Thursday, November 29, 2007

The Walker on Graphic Designer Peter Seitz



These images are from an excellent slide show at designobserver.com about the work of Minnesota graphic designer Peter Seitz. It's from an article called "Modernism in the Fly-Over Zone" by Andrew Blauvelt, the design director and curator of architecture and design at the Walker Art Center in Minneapolis.

The top one is part of 1968 exhibit designed by Seitz for the Walker called "Mass Transit: Problem and Promise", and the next one is a series of cover designs for Control Data's CDC Learning System from 1978.

Here's what Blauvelt wrote about Seitz for the Design Observer article:
"Seitz arrived in Minneapolis in 1964 to become a designer, editor and curator at the Walker Art Center, a position I would occupy more than thirty years later.
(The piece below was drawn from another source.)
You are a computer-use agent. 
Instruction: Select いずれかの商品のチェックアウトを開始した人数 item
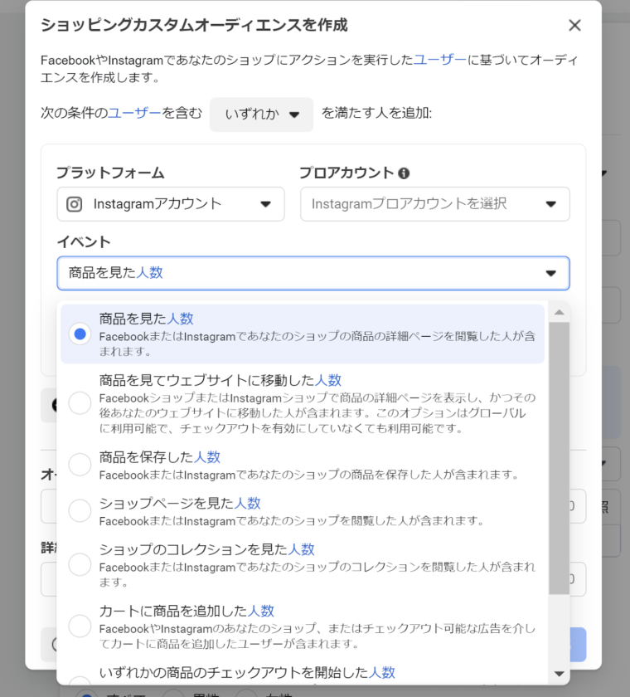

Educated in the legendary, radical design program in Ulm, Germany, Peter ventured to the United States in 1959 to obtain his graduate degree from Yale University. After the Walker, he went on to establish several successful design studios in Minneapolis, including probably the first truly multidisciplinary, collaborative design studio in the U.S., appropriately called InterDesign. He then taught for more than thirty years at MCAD, during which time he championed the use of the computer to help solve design problems as early as the 1960s."